Although these startling stories demonstrate Shepard’s obsessive themes—the broken family, the search for salvation, the edge of hysteria—they should be read as innovative. Shepard is indeed a writer who can employ his talent in various genres. “The Remedy Man,” which introduces the collection, is told by a young narrator who is fascinated by a horse trainer. The trainer, unlike his own father, is able to do things properly—to fix chaos. There are parallel relationships—Shepard is always interested in duets of violence. (Look, for example, at True West, which details the “crossing” of brothers.) Although Shepard is at his best in his portrayal of the father-son relationships represented here, he is able to capture a strange, hysterical perspective, which changes suddenly in all of the stories: “I could see the horse’s eyeball roll back and catch me perched above him. I could see everything turned around, from his perspective.” “Blinking Eye” is another wonderful story. The woman, carrying her mother’s cremated ashes, tries to be careful while she drives toward her destination. Suddenly she sees a hawk diving down at her window: “The hawk suddenly goes completely berserk and busts out of its sweatshirt bondage, shrieking like a banshee.” The surrealistic turns and counterturns—again, swirling perspectives!—force us to accept that there is no stability of vision, no ordered reality.
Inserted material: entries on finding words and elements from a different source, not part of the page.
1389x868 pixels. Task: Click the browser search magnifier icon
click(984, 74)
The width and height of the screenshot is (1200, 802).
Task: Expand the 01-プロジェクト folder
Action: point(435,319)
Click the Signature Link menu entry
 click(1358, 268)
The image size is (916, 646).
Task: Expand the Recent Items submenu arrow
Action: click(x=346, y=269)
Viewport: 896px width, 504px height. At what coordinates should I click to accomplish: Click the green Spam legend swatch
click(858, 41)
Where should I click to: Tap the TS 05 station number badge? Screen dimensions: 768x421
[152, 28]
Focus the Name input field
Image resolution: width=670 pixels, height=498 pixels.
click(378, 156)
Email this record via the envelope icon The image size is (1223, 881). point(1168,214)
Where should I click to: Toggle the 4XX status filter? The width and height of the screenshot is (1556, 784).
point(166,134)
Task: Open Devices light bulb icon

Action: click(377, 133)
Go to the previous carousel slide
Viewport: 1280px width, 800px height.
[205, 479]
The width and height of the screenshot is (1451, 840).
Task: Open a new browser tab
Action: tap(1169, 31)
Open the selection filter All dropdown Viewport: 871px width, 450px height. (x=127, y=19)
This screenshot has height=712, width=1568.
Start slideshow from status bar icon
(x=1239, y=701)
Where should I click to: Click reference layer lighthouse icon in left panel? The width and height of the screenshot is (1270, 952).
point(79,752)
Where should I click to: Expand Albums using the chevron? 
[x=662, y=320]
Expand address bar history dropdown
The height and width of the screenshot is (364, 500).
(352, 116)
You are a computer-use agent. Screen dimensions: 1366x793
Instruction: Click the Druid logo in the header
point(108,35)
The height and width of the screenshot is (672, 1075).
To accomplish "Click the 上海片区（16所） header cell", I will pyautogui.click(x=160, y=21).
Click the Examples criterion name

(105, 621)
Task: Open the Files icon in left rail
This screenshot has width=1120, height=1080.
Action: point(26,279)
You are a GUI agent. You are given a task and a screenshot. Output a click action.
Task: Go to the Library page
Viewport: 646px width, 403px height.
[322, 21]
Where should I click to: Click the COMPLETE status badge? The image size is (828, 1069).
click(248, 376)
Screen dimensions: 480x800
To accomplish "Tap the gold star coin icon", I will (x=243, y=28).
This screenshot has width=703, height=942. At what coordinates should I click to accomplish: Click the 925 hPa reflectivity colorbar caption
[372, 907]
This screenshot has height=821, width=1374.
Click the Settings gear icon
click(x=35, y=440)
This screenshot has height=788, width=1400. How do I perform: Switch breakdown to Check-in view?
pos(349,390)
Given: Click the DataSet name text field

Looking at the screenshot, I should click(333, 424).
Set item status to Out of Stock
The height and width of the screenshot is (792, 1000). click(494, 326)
The driver, the hawk, the mother (in ashes), seem to merge so that it is impossible to see clearly. These lines convey the hysterical movement: “Her face is coated with ashes. She can feel them clinging to her lips as she runs her tongue across them. Her mother tastes like salt.” “Remedy Man” becomes horse becomes youthful narrator. Hawk and mother and daughter are thrust together. Is it any wonder that we are terrified by Shepard’s stories of explosive change?